Cheng Qing, Yang Yi, Shi Xingjie, Yeung Kar-Fu, Yang Can, Peng Heng, Liu Jin
Centre for Quantitative Medicine, Health Services & Systems Research, Duke-NUS Medical School, Singapore 169857, Singapore.
Department of Statistics, Nanjing University of Finance and Economics, Nanjing, 210023, China.
NAR Genom Bioinform. 2020 May 4;2(2):lqaa028. doi: 10.1093/nargab/lqaa028. eCollection 2020 Jun.
The proliferation of genome-wide association studies (GWAS) has prompted the use of two-sample Mendelian randomization (MR) with genetic variants as instrumental variables (IVs) for drawing reliable causal relationships between health risk factors and disease outcomes. However, the unique features of GWAS demand that MR methods account for both linkage disequilibrium (LD) and ubiquitously existing horizontal pleiotropy among complex traits, which is the phenomenon wherein a variant affects the outcome through mechanisms other than exclusively through the exposure. Therefore, statistical methods that fail to consider LD and horizontal pleiotropy can lead to biased estimates and false-positive causal relationships. To overcome these limitations, we proposed a probabilistic model for MR analysis in identifying the causal effects between risk factors and disease outcomes using GWAS summary statistics in the presence of LD and to properly account for horizontal pleiotropy among genetic variants (MR-LDP) and develop a computationally efficient algorithm to make the causal inference. We then conducted comprehensive simulation studies to demonstrate the advantages of MR-LDP over the existing methods. Moreover, we used two real exposure-outcome pairs to validate the results from MR-LDP compared with alternative methods, showing that our method is more efficient in using all-instrumental variants in LD. By further applying MR-LDP to lipid traits and body mass index (BMI) as risk factors for complex diseases, we identified multiple pairs of significant causal relationships, including a protective effect of high-density lipoprotein cholesterol on peripheral vascular disease and a positive causal effect of BMI on hemorrhoids.
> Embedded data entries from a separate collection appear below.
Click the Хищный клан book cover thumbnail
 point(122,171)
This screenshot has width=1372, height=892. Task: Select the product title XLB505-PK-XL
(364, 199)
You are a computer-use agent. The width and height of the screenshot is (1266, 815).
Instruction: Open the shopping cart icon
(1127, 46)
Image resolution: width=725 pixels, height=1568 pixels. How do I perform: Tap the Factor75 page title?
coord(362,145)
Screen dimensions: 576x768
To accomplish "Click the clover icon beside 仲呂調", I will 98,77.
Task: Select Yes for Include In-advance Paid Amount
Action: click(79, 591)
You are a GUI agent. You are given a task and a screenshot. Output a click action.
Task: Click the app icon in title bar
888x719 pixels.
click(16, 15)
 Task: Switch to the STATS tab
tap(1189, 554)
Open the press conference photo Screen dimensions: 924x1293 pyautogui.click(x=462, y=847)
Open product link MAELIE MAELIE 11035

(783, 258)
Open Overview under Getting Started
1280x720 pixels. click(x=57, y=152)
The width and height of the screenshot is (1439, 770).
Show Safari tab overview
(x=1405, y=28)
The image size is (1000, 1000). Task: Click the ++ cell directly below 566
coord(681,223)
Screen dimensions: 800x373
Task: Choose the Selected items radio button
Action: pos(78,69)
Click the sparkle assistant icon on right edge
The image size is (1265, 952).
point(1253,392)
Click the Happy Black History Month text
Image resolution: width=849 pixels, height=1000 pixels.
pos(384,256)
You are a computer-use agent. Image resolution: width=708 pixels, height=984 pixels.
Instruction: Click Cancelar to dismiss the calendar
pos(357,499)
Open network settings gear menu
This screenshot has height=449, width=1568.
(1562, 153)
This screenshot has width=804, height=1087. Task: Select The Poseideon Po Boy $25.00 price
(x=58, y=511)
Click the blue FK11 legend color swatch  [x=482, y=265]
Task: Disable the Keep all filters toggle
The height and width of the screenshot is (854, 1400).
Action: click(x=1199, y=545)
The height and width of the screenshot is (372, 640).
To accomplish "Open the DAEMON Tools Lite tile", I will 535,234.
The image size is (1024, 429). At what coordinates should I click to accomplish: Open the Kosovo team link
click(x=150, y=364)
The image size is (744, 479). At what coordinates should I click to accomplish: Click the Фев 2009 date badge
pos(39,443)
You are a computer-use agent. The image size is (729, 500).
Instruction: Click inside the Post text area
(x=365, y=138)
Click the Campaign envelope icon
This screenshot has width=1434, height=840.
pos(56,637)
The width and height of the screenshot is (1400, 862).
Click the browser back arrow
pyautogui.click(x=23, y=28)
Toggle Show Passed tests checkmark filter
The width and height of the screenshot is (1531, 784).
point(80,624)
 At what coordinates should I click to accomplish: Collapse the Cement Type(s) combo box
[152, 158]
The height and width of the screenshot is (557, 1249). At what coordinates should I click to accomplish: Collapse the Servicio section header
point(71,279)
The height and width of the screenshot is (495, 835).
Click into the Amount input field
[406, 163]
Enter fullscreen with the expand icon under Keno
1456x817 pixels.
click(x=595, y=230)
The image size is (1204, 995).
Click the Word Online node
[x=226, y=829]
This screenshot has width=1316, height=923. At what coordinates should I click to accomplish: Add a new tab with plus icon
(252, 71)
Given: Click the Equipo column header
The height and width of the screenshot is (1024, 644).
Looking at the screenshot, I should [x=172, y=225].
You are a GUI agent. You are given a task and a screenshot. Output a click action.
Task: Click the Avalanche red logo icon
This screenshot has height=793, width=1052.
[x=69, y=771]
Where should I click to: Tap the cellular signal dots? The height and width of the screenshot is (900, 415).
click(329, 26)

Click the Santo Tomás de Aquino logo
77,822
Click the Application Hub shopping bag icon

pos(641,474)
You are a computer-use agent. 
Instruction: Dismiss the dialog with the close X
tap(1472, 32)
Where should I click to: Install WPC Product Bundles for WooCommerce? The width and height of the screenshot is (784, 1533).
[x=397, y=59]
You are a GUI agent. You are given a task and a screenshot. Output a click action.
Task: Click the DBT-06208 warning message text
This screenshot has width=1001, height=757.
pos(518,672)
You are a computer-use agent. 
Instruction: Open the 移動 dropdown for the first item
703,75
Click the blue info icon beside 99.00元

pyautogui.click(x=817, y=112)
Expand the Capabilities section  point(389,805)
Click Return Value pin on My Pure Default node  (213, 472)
全基因组关联研究(GWAS)的激增促使人们使用两样本孟德尔随机化(MR)方法,将基因变异作为工具变量(IVs),以得出健康风险因素与疾病结局之间可靠的因果关系。然而,GWAS的独特特征要求MR方法既要考虑连锁不平衡(LD),也要考虑复杂性状中普遍存在的水平多效性,即一个变异通过除仅通过暴露之外的其他机制影响结局的现象。因此,未能考虑LD和水平多效性的统计方法可能导致有偏差的估计和假阳性因果关系。为了克服这些局限性,我们提出了一种用于MR分析的概率模型,用于在存在LD的情况下使用GWAS汇总统计量识别风险因素与疾病结局之间的因果效应,并适当考虑基因变异之间的水平多效性(MR-LDP),并开发一种计算效率高的算法来进行因果推断。然后,我们进行了全面的模拟研究,以证明MR-LDP相对于现有方法的优势。此外,我们使用了两个真实的暴露-结局对来验证MR-LDP与其他方法相比的结果,表明我们的方法在使用LD中的所有工具变量方面更有效。通过进一步将MR-LDP应用于脂质性状和体重指数(BMI)作为复杂疾病的风险因素,我们确定了多对显著的因果关系,包括高密度脂蛋白胆固醇对周围血管疾病的保护作用以及BMI对内痔的正向因果作用。